Dan melindungi juga bukan hanya menjadi tugas otoritas Taiwan sebagai wilayah kerja pekerja migran namun juga tugas dan tanggungjawab dari pemerintah Indonesia selaku negara pengirim dalam hal ini adalah KDEI Taipei, yaitu perwakilan RI.
Seharusnya dari kasus ini KDEI Taipei juga mengambil peran penting dalam kasus ini dan segera mengambil tindakan sebagai antisipasi agar tidak ada tragedi yang menimpa diantara kami tanpa menunggu pengaduan.
Tata kelola PMI yang diserahkan kepada pihak ketiga dalam hal ini agensi sering menimbulkan kejadian kekerasan kerja,pembungkaman PMI untuk menuntut hak nya,tereksploitasi dan menjadikan PMI sapi perah ditempat kerja.

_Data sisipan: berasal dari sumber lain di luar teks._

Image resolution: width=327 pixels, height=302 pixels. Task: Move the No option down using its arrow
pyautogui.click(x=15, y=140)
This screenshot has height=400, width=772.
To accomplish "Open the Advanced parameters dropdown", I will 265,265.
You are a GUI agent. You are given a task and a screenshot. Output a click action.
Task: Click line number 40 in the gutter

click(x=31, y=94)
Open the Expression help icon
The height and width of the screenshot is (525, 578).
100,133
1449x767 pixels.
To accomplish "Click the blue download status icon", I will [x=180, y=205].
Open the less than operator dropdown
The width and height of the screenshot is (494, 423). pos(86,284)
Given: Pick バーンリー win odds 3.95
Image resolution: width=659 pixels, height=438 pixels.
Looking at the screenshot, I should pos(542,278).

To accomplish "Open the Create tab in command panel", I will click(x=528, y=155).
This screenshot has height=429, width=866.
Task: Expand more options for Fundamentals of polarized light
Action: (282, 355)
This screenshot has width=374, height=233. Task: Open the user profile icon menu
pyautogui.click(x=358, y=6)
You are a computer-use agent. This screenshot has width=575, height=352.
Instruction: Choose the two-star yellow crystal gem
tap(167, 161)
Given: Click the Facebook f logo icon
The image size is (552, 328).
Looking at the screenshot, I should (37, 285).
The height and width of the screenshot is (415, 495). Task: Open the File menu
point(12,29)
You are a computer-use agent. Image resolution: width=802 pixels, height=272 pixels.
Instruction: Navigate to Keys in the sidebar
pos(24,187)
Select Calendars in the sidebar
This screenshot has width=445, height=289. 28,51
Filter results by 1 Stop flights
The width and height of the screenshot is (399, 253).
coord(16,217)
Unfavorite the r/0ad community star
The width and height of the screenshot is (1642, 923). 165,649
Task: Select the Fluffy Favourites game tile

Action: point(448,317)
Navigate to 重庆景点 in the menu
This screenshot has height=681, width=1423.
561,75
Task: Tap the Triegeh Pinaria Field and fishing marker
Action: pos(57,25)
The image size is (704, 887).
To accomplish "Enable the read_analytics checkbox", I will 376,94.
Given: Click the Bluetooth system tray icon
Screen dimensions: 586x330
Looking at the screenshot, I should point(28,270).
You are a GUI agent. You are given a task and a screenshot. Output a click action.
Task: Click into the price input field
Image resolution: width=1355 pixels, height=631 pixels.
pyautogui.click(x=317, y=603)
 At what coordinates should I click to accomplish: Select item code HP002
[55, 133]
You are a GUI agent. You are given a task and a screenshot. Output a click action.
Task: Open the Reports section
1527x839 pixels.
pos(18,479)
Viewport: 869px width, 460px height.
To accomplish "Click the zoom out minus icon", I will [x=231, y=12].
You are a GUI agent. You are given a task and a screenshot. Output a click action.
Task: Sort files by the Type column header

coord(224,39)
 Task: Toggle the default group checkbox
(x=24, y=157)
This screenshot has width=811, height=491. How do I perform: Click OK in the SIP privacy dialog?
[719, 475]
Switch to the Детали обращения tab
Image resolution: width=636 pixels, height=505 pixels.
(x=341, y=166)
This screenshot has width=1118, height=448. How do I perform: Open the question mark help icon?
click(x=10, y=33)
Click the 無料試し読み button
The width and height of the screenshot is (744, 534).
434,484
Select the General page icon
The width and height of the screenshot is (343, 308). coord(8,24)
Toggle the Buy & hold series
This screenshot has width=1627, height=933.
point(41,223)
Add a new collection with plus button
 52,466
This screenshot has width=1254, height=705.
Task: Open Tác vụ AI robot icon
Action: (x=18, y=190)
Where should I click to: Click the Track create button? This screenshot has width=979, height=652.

Dalam kasus ini seharusnya KDEI menempatkan dirinya untuk melindungi PMI secara maksimal. Dengan mengadakan pengawasan langsung maupun tidak kepada PMI misalkan kunjungan maupun melalui telepon secara berkala.
“Bukankah pemerintah mempunyai data PMI melalui PK (Perjanjian Kontrak) yang dilegislasi oleh KDEI baik untuk PMI yang baru datang maupun yang telah melakukan perpanjangan kontrak di Taiwan?” ….
Pemerintah Indonesia telah mewajibkan bagi PMI nya untuk leges PK dengan membayar biaya sebagai pajak yang masuk ke negara RI ditambah biaya Jamsos agar leges turun sehingga pemasukan negara bertambah namun perlindungan secara nyata tidak ada.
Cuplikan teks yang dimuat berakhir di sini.